In light of this warning message, my understanding is that ESEM is not allowed with the command ALGORITHM=INTEGRATION and, furthermore, mixture analysis only applies to when categorical latent variables are present, which does not apply in this case.
Is there some other way I can derive and save factor scores, given that 4 of the variables should be censored?
Tashia Abry posted on Tuesday, March 08, 2016 - 10:02 am
Drs. Muthen, I am estimating a type=complex regression in which my two continuous outcomes are both censored (one from above and one from below). Because I want to also model the covariance between the two outcomes, I am using WLSMV rather than MLR. Is this problematic? And if not, may I interpret the coefficients in the same way as an OLS regression coefficient or does the WLSMV estimator necessitate a different interpretation of the parameter estimates (e.g., because it is on a probit metric)? Thank you in advance.
The linear regression interpretation refers to the underlying continuous latent response variable. There are formulas for the expectation of the observed censored outcome as a function of predictors - see books on censored regression.
Tashia Abry posted on Tuesday, March 08, 2016 - 10:17 am
Thank you for your prompt response. As a follow up question, what is the specific regression interpretation for a continuous censored outcome (and continuous predictor) using WLSMV? Thank you.

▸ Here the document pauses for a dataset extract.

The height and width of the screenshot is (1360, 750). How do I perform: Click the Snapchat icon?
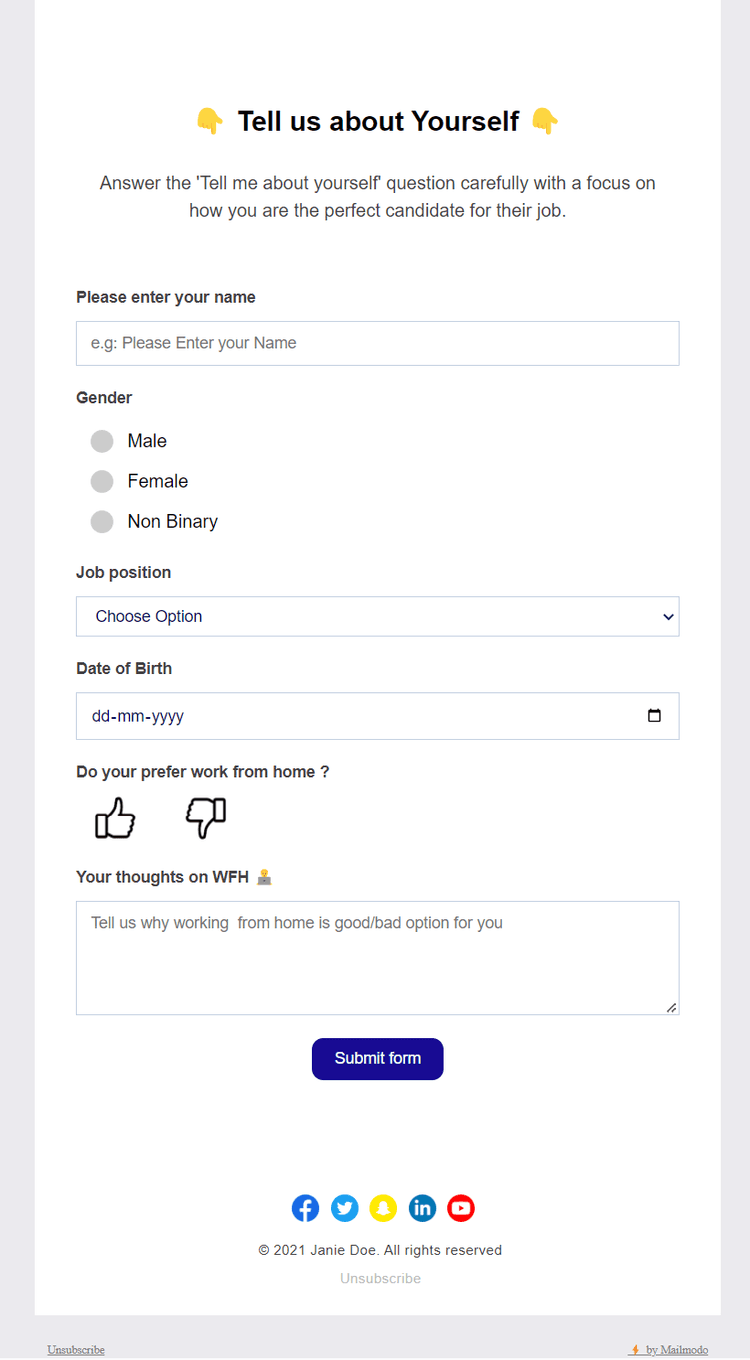click(x=383, y=1208)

It sounds like you are using WLSMV. You need ML to get factor scores for censored. Add ALGORITM=INTEGRATION; and ESTINATOR=ML; to the ANALYSIS command. Remove the BOOTSTRAP command. If that does not work, send the output and your license number to email@example.com.
M.Y posted on Saturday, February 11, 2017 - 9:21 pm
Hi Professor Muthen,
I am running an SEM for my model. Some indicators of my endogenous variable¡ªsmoking attitudes¡ªassessed on a 1 to 7 point likert type scale are highly skewed. About 90% of people give a response of 1. So I am wondering should I dichotomize those indicators and perform a censored variable analysis or just delete the indicators given 90% of cases at this extreme value?

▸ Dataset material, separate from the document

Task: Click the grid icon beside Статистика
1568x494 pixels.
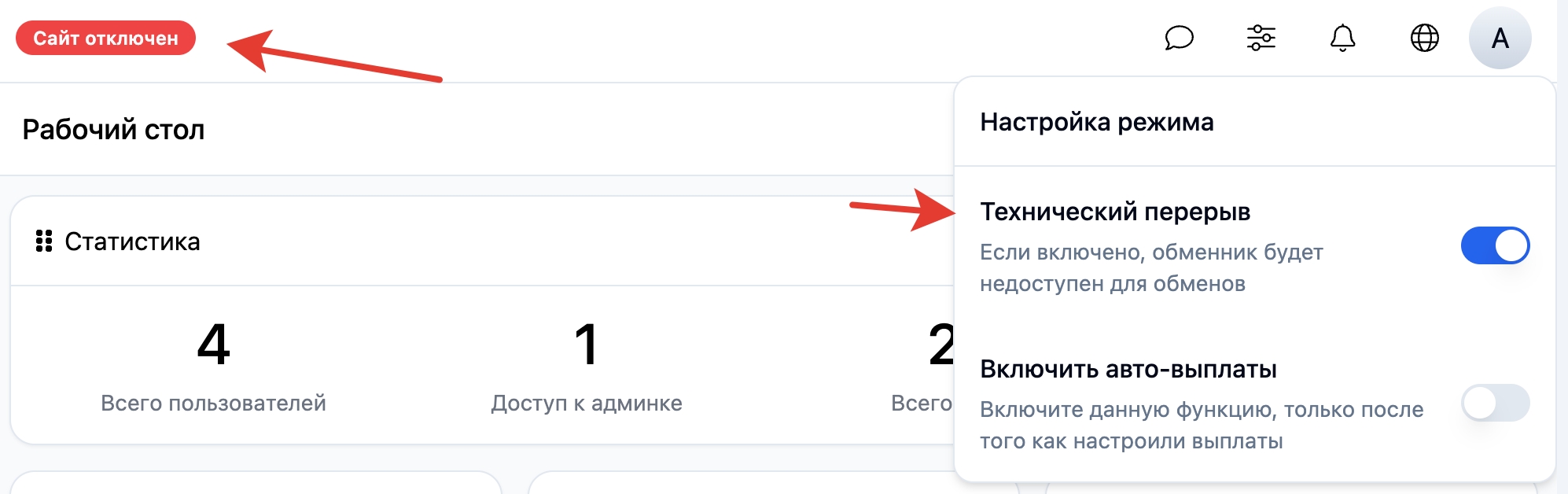Action: (44, 241)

If you have enough items I would delete such items. But SEMNET is a better outlet for these general analysis strategy questions.
Daniel Lee posted on Wednesday, February 07, 2018 - 1:52 pm
Hello Dr. Muthen- I am conducting a latent growth mediation, and the DV (i.e., the latent intercept and slope of ATOD related problems) is zero-inflated. When I include the variables for ATOD related problems within the CENSOR command (i.e., bi), I do not get all the model fit statistics (e.g., RMSEA, CFI) for the mediation model. I do, however, get AIC and BIC.

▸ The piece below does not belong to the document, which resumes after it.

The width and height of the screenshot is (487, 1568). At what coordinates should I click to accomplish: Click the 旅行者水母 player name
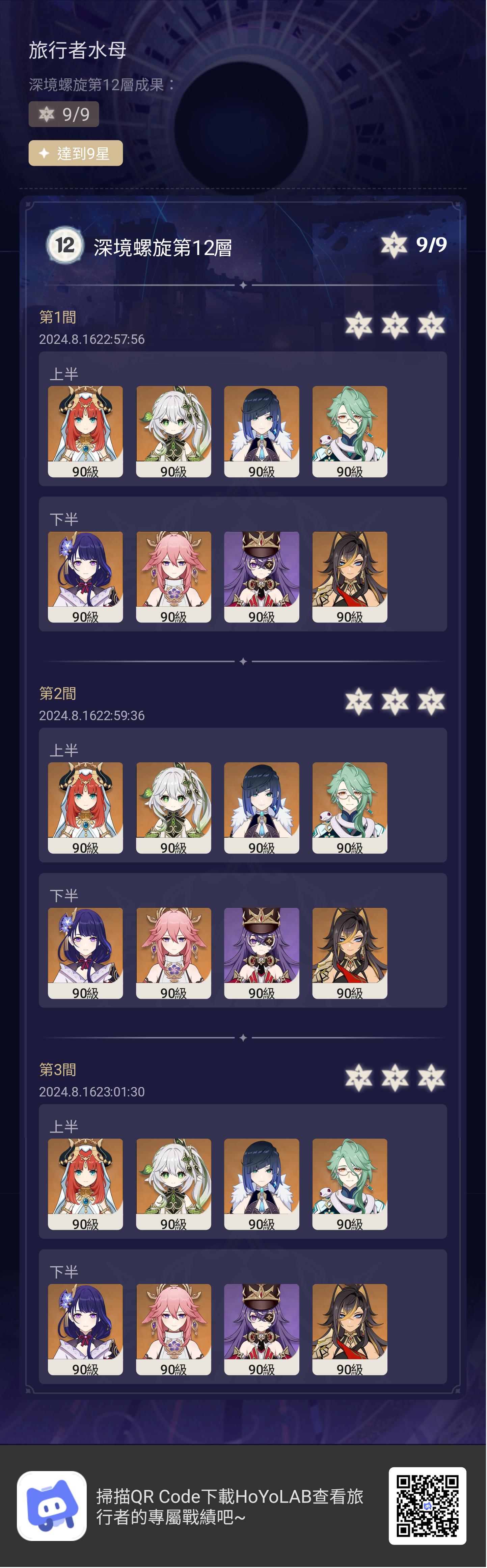77,50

Is there a way to get RMSEA and CFI for latent growth mediation models when using censor command for the DV? Thank you so much for all of your help!
There is not a overall test of model fit available but you can for instance look to see if the proportion at the lower censoring point is well estimated - we do that in our book.
Otherwise, one approach is to look at neighboring models and compare using either loglikelihood-based chi-square or using BIC. By neighboring models I mean a model that is a bit less restrictive than the original - e.g. including a direct effect that is not included in the original model.